As Teresa and I relaxed and enjoyed a glass of good Nicaraguan rum, I couldn't help but remember back to those early days of my life when I worked on a shrimp boat, a time when life was also lived day by day and nothing was a given. The linkage was grits, certainly, but more than that, it was the triggered memories of friends gone by and the feeling of great adventure. Our food is our heritage, providing touch points with family and friends, past and present.
The Reward? Grits On Grace
One of the popular menu items you're starting to see in East Coast restaurants these days is shrimp and grits. This Georgia poor boy always enjoys seeing just what Yankee chefs have done to a humble dish that started as basic fare on Low Country shrimp boats. A bag of grits was about the cheapest food that could be bought, and there were always a few shrimp. Lots of beer and a bottle of Tabasco rounded out the larder.

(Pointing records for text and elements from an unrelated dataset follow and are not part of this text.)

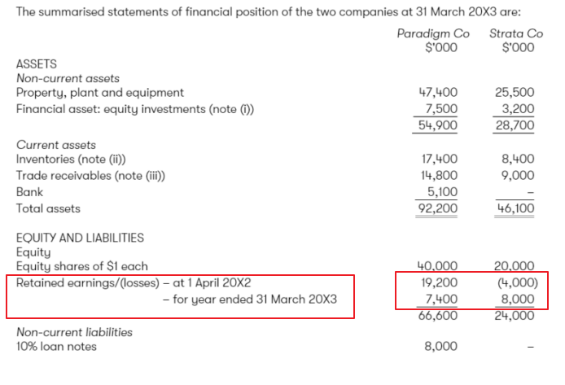Click the Strata Co column header
Viewport: 565px width, 385px height.
(516, 33)
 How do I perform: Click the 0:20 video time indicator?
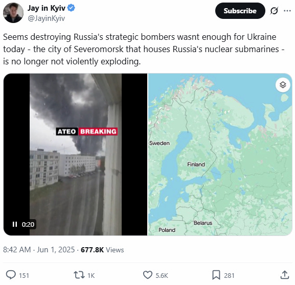click(28, 224)
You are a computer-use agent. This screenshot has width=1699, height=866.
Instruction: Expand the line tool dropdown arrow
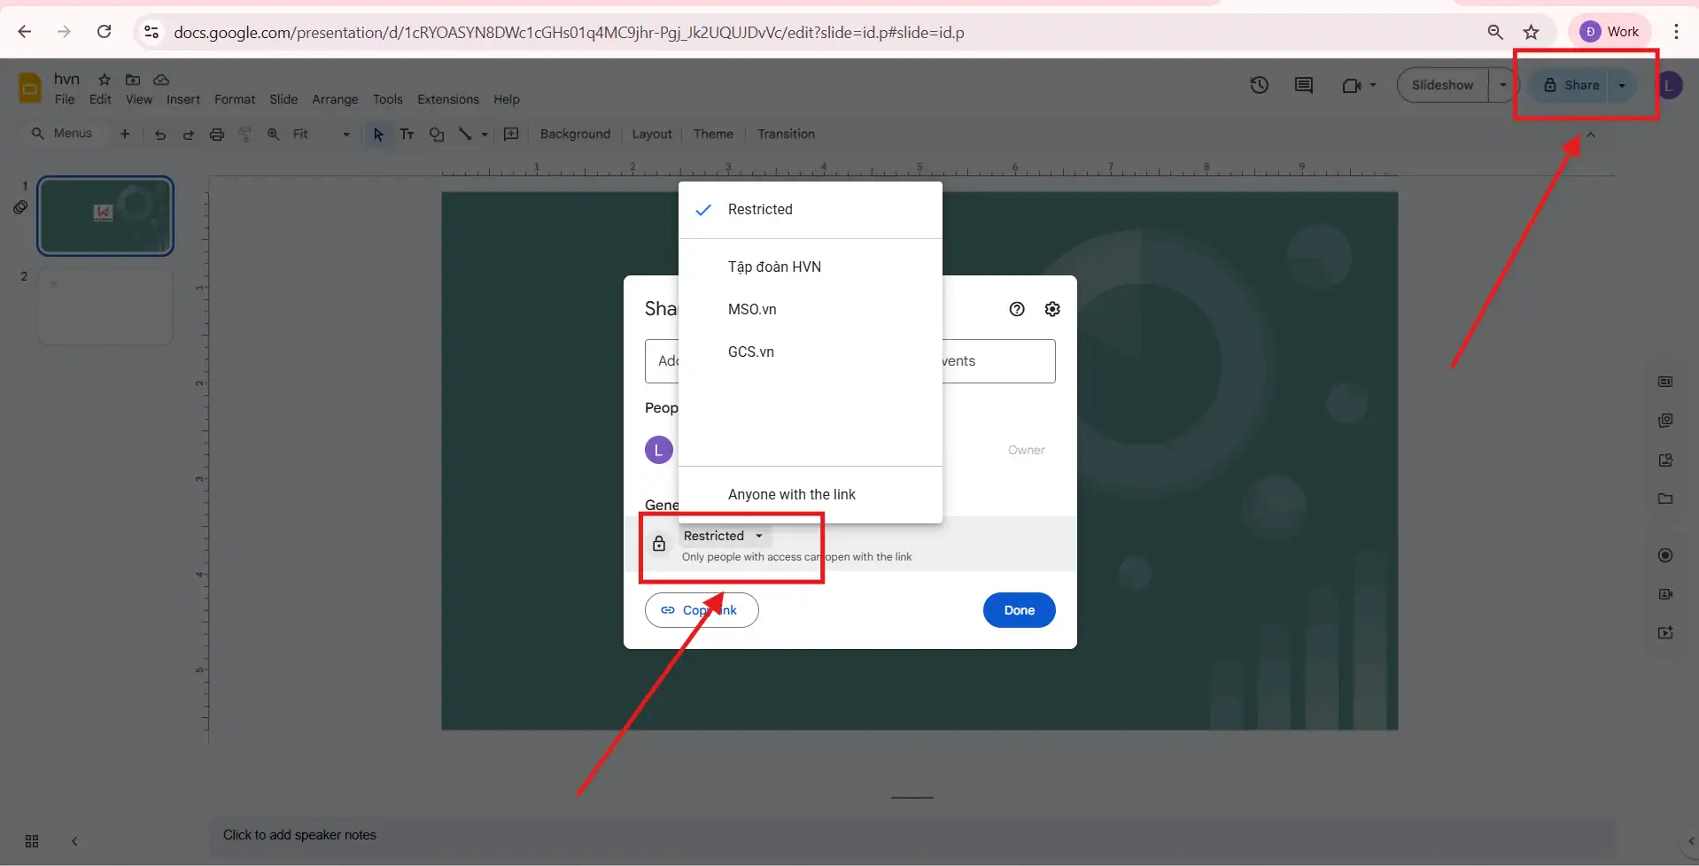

In the old days, even if we couldn't find enough shrimp for the crew to feed their families or for me to pay my college tuition, at least none of us would starve. On board Grace, grits is a staple of our fare. It's compact, lightweight, and easy to fix. We pack plenty, divide it up, store it in vacuum-packed plastic bags to make sure it stays dry, and mix it with whatever we buy or catch along the way.
A Hawaiian friend once responded to my offer of grits with a counteroffer of poi. This country boy doesn't eat anything purple, but my friend made her point that grits is a foreign food to most people because they've only experienced the white, treacle-like soup that someone topped with maple syrup then dared to call grits. Good grits are yellow, extra-coarse, and fixed with those staples of Southern cooking: salt and butter. They're meant to be used as a cooking base and mixed with whatever you have — scrambled eggs, crumbled sausage, cheese, spinach, fish.

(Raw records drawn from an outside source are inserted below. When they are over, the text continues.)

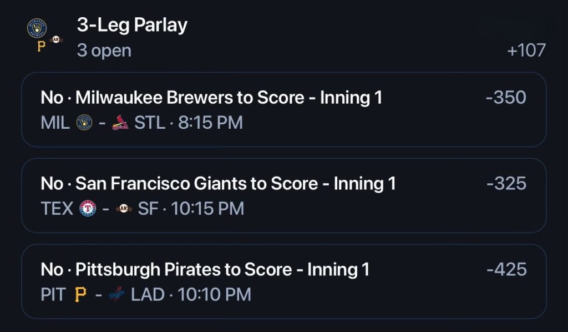Click the MIL - STL 8:15 PM matchup
Image resolution: width=568 pixels, height=332 pixels.
click(141, 123)
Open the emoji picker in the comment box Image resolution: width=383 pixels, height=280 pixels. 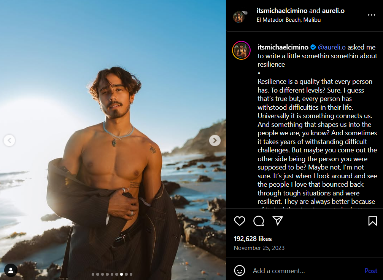[240, 271]
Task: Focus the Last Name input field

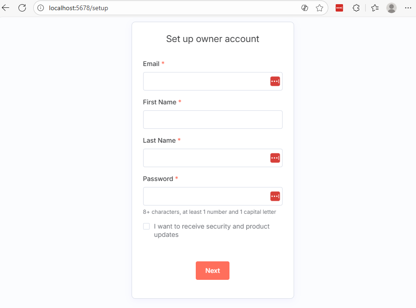Action: coord(205,158)
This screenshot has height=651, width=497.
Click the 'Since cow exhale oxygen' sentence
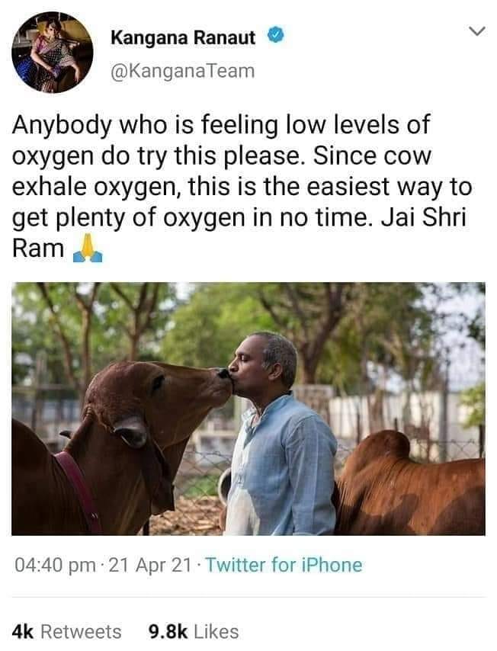tap(242, 187)
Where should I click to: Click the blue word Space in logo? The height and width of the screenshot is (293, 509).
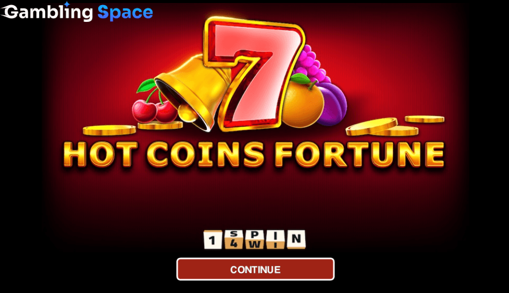[x=125, y=13]
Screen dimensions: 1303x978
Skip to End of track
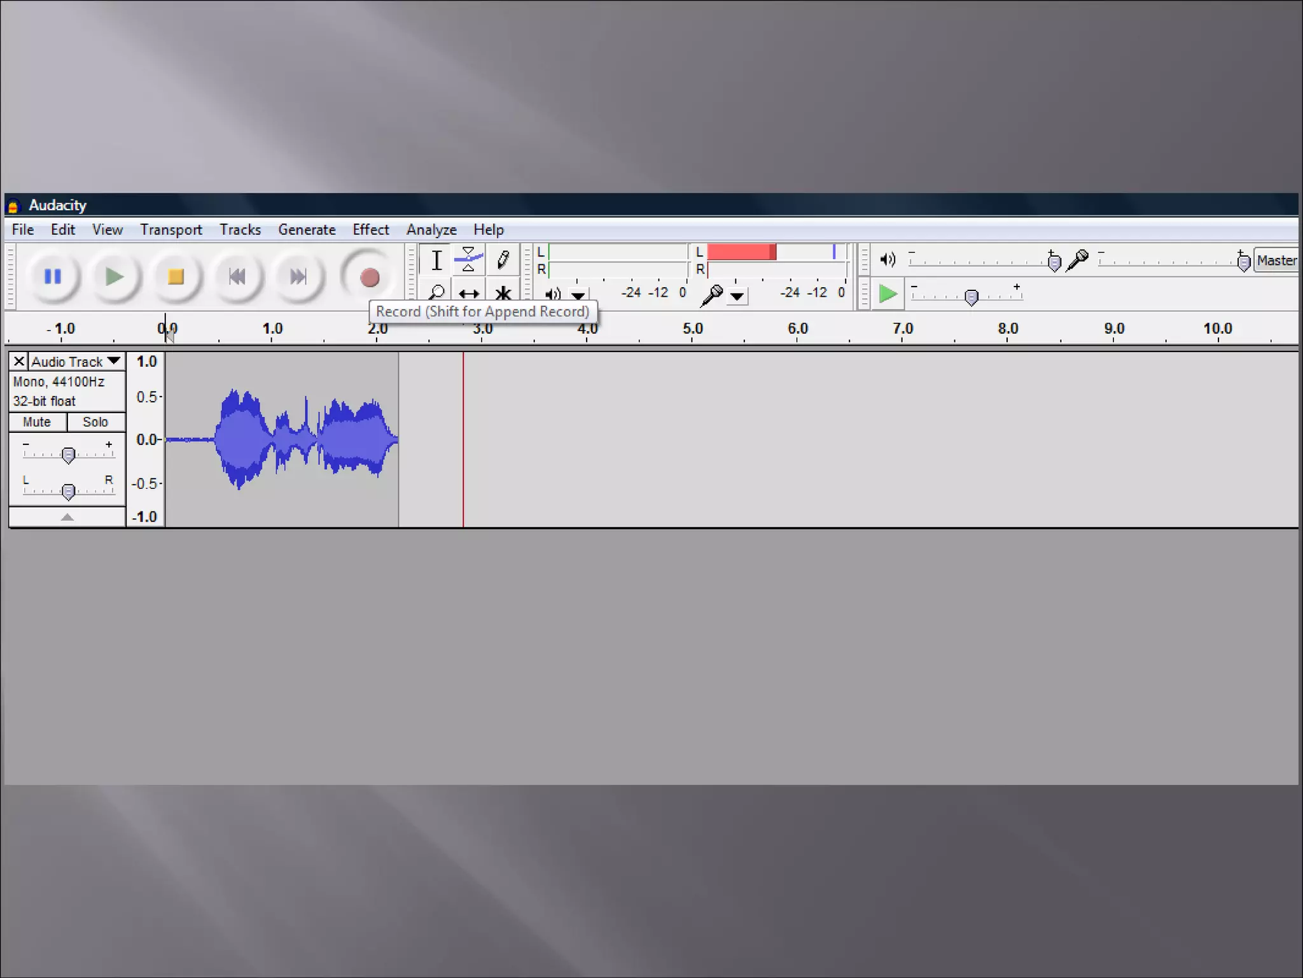tap(298, 277)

And if you didn't know that grits are the coarse grains sieved from cornmeal, you do now. An entire industry has grown up in the South selling grit gloves for picking grits from grit bushes to folks from somewhere else who don't know any better. Get your grits from a health-food store or an online vendor that grinds grits and meal from local ingredients, and make sure it's coarse and the best you can find.
Good Food, Common Ground
Teresa and Al Jacobs.
Teresa and I have been back home in Georgia for a few years now, our photo album filled with memories aboard Grace. So many pictures show us in the cockpit with fellow cruisers, toasting a fine sunset and meal in some out-of-the-way anchorage. Boating may be a solitary business, but the most enduring memories we hold from our days on the water are of friends and all the stuff we did,so we could look back and say, "By God, I tried to be all I could be." I've ridden a C130 Hercules transport out of KheSanh, an M1 tank across Iraq, and relied on my own judgment and guts in places like Current Cut.
Now, when I make grits for a weekend family breakfast, it brings me back to that boat, and to the taste of fresh langouste in a place painted with pastel watercolors.